• _TASK PROMPT_
Return the full listing, keeping every line exactly as it is.

• _AVAILABLE DATA_
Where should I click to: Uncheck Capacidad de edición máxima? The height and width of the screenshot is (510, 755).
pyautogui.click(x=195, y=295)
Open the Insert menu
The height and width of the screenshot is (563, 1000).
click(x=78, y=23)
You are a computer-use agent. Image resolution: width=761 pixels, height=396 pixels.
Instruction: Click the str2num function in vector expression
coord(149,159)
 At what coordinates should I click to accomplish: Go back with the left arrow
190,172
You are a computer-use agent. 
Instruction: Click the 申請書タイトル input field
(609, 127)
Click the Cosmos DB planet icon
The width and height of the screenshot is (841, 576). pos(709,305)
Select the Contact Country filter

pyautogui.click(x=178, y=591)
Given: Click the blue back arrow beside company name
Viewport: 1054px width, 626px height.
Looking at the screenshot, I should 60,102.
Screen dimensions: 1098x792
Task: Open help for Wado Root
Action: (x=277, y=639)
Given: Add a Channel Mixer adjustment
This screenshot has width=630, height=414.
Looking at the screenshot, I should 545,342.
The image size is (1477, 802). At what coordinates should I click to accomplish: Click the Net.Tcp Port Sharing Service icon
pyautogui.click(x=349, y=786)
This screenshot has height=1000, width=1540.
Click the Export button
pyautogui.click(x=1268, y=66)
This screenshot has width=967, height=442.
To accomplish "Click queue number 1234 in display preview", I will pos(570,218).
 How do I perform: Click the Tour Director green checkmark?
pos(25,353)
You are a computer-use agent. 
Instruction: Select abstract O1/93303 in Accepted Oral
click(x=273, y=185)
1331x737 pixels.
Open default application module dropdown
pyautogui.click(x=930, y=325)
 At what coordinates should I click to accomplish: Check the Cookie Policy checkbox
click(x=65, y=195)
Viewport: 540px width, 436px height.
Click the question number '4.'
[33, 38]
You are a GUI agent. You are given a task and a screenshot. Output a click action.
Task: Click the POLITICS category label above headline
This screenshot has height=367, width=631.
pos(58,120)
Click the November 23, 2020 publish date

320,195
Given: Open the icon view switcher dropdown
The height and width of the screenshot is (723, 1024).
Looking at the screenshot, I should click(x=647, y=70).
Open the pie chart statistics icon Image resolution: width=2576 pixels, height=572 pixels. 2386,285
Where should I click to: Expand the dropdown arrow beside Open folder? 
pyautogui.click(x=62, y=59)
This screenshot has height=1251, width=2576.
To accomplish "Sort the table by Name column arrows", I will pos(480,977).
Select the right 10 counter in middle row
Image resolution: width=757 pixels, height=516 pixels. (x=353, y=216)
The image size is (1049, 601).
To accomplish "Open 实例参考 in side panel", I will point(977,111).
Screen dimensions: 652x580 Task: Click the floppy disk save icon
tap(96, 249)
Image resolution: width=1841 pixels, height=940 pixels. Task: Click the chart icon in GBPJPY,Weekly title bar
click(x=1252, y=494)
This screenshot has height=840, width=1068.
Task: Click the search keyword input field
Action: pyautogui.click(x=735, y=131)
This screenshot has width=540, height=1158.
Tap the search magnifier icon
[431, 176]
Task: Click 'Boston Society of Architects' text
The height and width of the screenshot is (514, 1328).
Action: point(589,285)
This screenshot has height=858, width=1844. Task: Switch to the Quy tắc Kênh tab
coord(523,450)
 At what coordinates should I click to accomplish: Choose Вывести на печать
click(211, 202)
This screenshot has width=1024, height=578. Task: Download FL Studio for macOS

• _PROBLEM SOLUTION_
Where should I click to: Uncheck Capacidad de edición máxima? The height and width of the screenshot is (510, 755).
pyautogui.click(x=195, y=295)
Open the Insert menu
The height and width of the screenshot is (563, 1000).
click(x=78, y=23)
You are a computer-use agent. Image resolution: width=761 pixels, height=396 pixels.
Instruction: Click the str2num function in vector expression
coord(149,159)
 At what coordinates should I click to accomplish: Go back with the left arrow
190,172
You are a computer-use agent. 
Instruction: Click the 申請書タイトル input field
(609, 127)
Click the Cosmos DB planet icon
The width and height of the screenshot is (841, 576). pos(709,305)
Select the Contact Country filter

pyautogui.click(x=178, y=591)
Given: Click the blue back arrow beside company name
Viewport: 1054px width, 626px height.
Looking at the screenshot, I should 60,102.
Screen dimensions: 1098x792
Task: Open help for Wado Root
Action: (x=277, y=639)
Given: Add a Channel Mixer adjustment
This screenshot has width=630, height=414.
Looking at the screenshot, I should 545,342.
The image size is (1477, 802). At what coordinates should I click to accomplish: Click the Net.Tcp Port Sharing Service icon
pyautogui.click(x=349, y=786)
This screenshot has height=1000, width=1540.
Click the Export button
pyautogui.click(x=1268, y=66)
This screenshot has width=967, height=442.
To accomplish "Click queue number 1234 in display preview", I will pos(570,218).
 How do I perform: Click the Tour Director green checkmark?
pos(25,353)
You are a computer-use agent. 
Instruction: Select abstract O1/93303 in Accepted Oral
click(x=273, y=185)
1331x737 pixels.
Open default application module dropdown
pyautogui.click(x=930, y=325)
 At what coordinates should I click to accomplish: Check the Cookie Policy checkbox
click(x=65, y=195)
Viewport: 540px width, 436px height.
Click the question number '4.'
[33, 38]
You are a GUI agent. You are given a task and a screenshot. Output a click action.
Task: Click the POLITICS category label above headline
This screenshot has height=367, width=631.
pos(58,120)
Click the November 23, 2020 publish date

320,195
Given: Open the icon view switcher dropdown
The height and width of the screenshot is (723, 1024).
Looking at the screenshot, I should click(x=647, y=70).
Open the pie chart statistics icon Image resolution: width=2576 pixels, height=572 pixels. 2386,285
Where should I click to: Expand the dropdown arrow beside Open folder? 
pyautogui.click(x=62, y=59)
This screenshot has height=1251, width=2576.
To accomplish "Sort the table by Name column arrows", I will pos(480,977).
Select the right 10 counter in middle row
Image resolution: width=757 pixels, height=516 pixels. (x=353, y=216)
The image size is (1049, 601).
To accomplish "Open 实例参考 in side panel", I will point(977,111).
Screen dimensions: 652x580 Task: Click the floppy disk save icon
tap(96, 249)
Image resolution: width=1841 pixels, height=940 pixels. Task: Click the chart icon in GBPJPY,Weekly title bar
click(x=1252, y=494)
This screenshot has height=840, width=1068.
Task: Click the search keyword input field
Action: pyautogui.click(x=735, y=131)
This screenshot has width=540, height=1158.
Tap the search magnifier icon
[431, 176]
Task: Click 'Boston Society of Architects' text
The height and width of the screenshot is (514, 1328).
Action: point(589,285)
This screenshot has height=858, width=1844. Task: Switch to the Quy tắc Kênh tab
coord(523,450)
 At what coordinates should I click to accomplish: Choose Вывести на печать
click(211, 202)
This screenshot has width=1024, height=578. Task: Download FL Studio for macOS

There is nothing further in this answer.